>> BEGIN Provided information

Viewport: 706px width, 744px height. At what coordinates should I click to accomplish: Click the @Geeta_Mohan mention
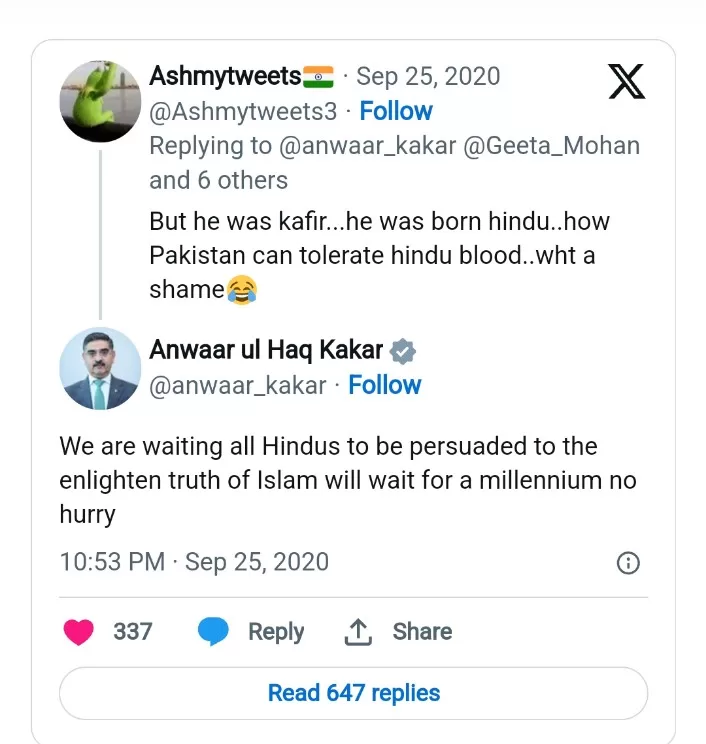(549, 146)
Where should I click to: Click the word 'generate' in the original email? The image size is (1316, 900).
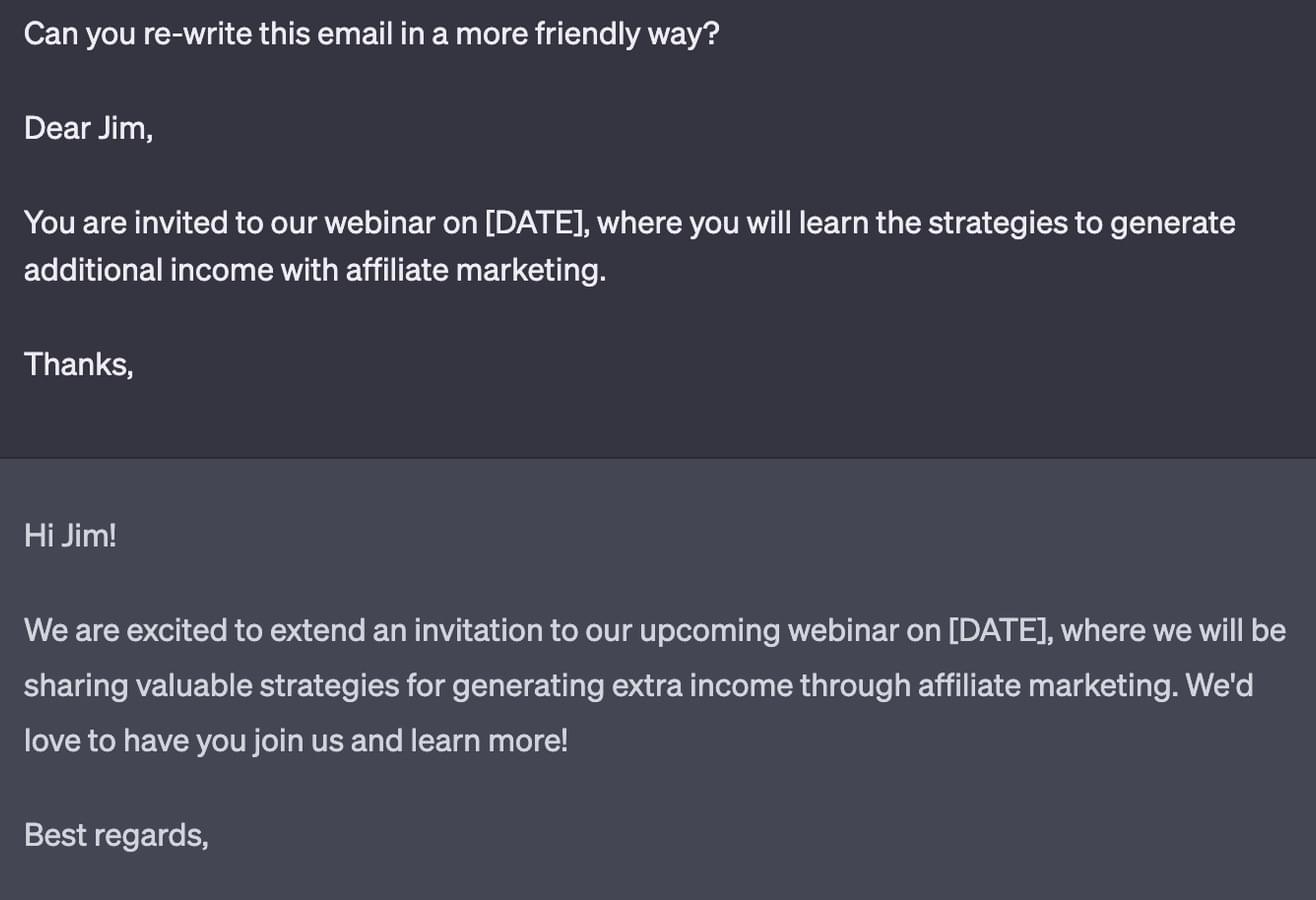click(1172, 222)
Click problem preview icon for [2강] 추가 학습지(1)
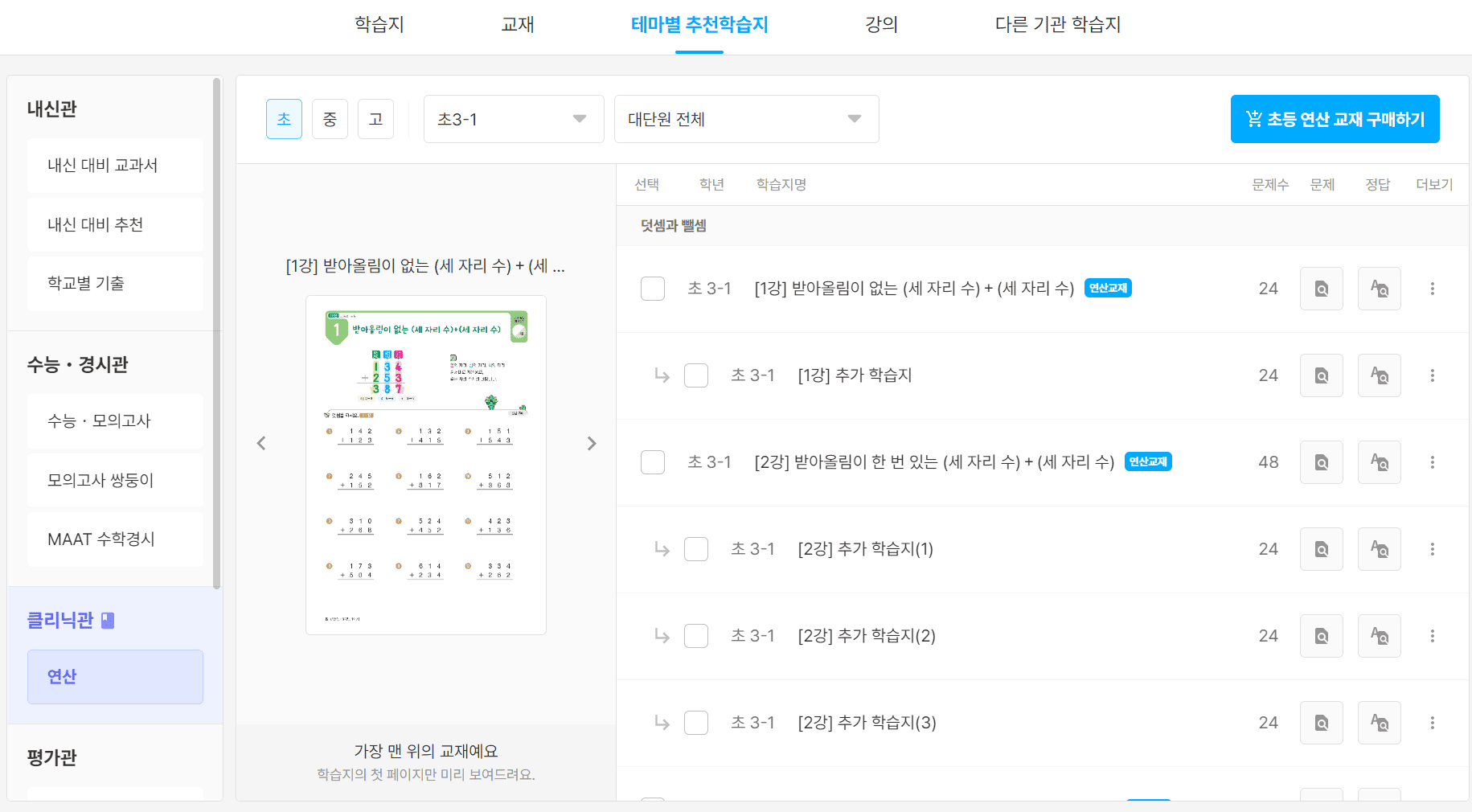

>> END Provided information

• _Written problem_:
Render the text of the records above as a JSON list of strings, one string per line, with blank lines omitted and the pictures left out.

• _Task output_:
[
  "Viewport: 706px width, 744px height. At what coordinates should I click to accomplish: Click the @Geeta_Mohan mention",
  "(549, 146)",
  "Where should I click to: Click the word 'generate' in the original email? The image size is (1316, 900).",
  "click(1172, 222)",
  "Click problem preview icon for [2강] 추가 학습지(1)"
]